- **Problem statement**
Copy out unchanged the lines running from the one containing "has height=460, width=600." through the one containing "Looking at the image, I should click on (32, 193).", with both of those lines included.

- **Data under study**

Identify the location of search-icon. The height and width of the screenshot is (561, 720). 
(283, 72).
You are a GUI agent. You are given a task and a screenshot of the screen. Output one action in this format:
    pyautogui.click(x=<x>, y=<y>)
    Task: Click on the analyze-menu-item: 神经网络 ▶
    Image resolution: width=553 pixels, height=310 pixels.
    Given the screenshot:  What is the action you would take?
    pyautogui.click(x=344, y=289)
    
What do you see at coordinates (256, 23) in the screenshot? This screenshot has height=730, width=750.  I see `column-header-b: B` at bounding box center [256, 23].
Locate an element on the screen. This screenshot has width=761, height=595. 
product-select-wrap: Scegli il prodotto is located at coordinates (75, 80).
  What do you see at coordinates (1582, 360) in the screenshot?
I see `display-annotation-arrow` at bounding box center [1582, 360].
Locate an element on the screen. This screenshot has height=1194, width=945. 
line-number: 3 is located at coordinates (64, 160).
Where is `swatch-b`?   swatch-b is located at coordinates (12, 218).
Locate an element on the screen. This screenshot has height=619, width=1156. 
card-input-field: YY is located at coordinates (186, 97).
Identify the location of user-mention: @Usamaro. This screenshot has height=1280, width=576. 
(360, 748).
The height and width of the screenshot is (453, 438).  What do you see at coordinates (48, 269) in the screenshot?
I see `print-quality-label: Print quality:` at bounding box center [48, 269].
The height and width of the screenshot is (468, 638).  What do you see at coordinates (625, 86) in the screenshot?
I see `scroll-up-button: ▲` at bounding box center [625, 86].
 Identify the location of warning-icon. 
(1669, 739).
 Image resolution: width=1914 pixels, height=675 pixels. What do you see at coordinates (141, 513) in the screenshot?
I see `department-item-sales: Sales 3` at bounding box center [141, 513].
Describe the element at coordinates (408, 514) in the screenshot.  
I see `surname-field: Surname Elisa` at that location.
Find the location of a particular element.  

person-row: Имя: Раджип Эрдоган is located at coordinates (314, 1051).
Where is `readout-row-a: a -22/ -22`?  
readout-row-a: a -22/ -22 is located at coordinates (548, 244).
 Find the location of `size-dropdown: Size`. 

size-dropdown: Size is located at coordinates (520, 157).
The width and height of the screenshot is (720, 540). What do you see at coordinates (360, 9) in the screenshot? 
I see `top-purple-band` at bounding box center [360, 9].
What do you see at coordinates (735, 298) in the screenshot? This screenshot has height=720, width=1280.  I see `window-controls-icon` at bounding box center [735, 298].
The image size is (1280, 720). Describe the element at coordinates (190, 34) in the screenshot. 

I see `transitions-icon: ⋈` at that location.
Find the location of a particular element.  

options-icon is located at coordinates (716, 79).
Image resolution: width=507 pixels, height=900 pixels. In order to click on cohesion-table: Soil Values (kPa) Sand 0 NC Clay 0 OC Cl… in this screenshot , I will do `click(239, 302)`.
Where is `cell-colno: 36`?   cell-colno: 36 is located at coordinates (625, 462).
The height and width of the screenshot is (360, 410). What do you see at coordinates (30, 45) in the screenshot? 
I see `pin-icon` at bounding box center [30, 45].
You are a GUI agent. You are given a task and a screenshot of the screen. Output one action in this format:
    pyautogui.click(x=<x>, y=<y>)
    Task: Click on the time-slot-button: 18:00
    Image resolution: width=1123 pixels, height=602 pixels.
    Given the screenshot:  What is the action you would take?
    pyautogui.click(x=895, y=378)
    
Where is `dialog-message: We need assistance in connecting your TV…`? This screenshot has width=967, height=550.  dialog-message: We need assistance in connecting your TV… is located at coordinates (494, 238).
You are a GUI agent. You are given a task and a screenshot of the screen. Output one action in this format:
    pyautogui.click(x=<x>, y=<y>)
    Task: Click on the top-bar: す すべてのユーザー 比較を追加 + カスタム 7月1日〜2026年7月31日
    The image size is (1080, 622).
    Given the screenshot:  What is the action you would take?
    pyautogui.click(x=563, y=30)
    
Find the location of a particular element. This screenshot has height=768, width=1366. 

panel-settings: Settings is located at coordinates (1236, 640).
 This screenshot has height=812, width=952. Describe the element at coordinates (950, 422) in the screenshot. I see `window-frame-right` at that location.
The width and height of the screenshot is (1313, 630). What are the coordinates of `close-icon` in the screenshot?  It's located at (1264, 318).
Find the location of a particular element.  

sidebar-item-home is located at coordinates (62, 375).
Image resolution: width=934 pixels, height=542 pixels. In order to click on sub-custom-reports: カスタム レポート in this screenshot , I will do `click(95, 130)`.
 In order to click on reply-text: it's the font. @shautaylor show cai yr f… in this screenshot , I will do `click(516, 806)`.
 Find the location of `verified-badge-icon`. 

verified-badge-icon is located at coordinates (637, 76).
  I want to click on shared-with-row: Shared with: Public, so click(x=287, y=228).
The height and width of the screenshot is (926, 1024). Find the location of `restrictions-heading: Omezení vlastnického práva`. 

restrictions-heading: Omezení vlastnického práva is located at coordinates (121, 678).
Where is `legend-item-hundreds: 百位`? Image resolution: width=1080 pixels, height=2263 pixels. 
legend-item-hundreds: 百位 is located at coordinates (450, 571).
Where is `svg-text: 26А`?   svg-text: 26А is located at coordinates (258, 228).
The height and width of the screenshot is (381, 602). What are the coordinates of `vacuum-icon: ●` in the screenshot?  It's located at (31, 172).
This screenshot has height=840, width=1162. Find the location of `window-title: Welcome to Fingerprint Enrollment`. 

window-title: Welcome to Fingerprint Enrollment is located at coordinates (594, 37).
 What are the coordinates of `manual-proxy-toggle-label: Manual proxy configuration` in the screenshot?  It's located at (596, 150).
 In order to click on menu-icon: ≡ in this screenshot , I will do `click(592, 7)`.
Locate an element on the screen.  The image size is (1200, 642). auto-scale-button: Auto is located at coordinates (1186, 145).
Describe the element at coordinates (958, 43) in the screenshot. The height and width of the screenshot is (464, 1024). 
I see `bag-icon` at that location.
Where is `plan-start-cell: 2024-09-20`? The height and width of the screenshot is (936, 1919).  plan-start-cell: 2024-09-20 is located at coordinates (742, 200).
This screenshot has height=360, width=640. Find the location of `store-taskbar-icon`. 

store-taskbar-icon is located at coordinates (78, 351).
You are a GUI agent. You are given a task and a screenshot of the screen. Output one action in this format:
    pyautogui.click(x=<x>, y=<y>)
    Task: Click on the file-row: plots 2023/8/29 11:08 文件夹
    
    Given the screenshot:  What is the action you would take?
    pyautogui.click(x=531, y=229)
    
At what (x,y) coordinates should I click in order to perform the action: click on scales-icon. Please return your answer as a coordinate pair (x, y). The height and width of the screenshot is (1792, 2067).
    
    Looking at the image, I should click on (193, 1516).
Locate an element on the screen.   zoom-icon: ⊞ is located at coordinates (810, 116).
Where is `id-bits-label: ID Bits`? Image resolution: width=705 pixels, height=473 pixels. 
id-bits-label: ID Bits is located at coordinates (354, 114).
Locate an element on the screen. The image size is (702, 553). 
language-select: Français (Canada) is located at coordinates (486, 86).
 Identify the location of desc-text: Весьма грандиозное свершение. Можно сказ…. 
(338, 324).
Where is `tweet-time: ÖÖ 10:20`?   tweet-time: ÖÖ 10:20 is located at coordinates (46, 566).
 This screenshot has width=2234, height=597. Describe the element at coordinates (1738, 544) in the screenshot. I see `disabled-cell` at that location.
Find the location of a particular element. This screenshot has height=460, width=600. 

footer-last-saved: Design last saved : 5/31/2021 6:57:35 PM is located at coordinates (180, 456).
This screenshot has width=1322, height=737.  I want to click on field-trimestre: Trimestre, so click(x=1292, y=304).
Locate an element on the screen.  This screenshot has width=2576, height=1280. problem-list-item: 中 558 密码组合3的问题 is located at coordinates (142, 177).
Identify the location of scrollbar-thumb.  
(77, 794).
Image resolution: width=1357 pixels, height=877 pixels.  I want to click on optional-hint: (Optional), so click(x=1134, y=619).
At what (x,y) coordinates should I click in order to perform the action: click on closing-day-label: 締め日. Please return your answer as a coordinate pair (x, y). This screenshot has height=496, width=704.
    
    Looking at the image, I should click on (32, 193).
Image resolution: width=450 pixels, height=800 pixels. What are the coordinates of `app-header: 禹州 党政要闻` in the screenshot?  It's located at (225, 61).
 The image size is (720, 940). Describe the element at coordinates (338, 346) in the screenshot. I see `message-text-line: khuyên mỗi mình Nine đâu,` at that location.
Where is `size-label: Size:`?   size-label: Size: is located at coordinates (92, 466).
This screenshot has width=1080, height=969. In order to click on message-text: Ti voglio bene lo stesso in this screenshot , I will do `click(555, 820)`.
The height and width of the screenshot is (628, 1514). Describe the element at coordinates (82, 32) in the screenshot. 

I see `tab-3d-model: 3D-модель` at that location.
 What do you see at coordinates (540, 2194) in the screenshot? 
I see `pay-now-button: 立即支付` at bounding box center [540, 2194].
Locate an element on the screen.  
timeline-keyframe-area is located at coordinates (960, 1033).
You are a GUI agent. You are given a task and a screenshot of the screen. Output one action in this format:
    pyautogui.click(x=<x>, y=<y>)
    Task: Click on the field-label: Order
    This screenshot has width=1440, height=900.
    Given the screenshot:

- **Problem solution**
Find the location of a particular element. This screenshot has height=460, width=600. 

footer-last-saved: Design last saved : 5/31/2021 6:57:35 PM is located at coordinates (180, 456).
This screenshot has width=1322, height=737.  I want to click on field-trimestre: Trimestre, so click(x=1292, y=304).
Locate an element on the screen.  This screenshot has width=2576, height=1280. problem-list-item: 中 558 密码组合3的问题 is located at coordinates (142, 177).
Identify the location of scrollbar-thumb.  
(77, 794).
Image resolution: width=1357 pixels, height=877 pixels.  I want to click on optional-hint: (Optional), so click(x=1134, y=619).
At what (x,y) coordinates should I click in order to perform the action: click on closing-day-label: 締め日. Please return your answer as a coordinate pair (x, y). This screenshot has height=496, width=704.
    
    Looking at the image, I should click on (32, 193).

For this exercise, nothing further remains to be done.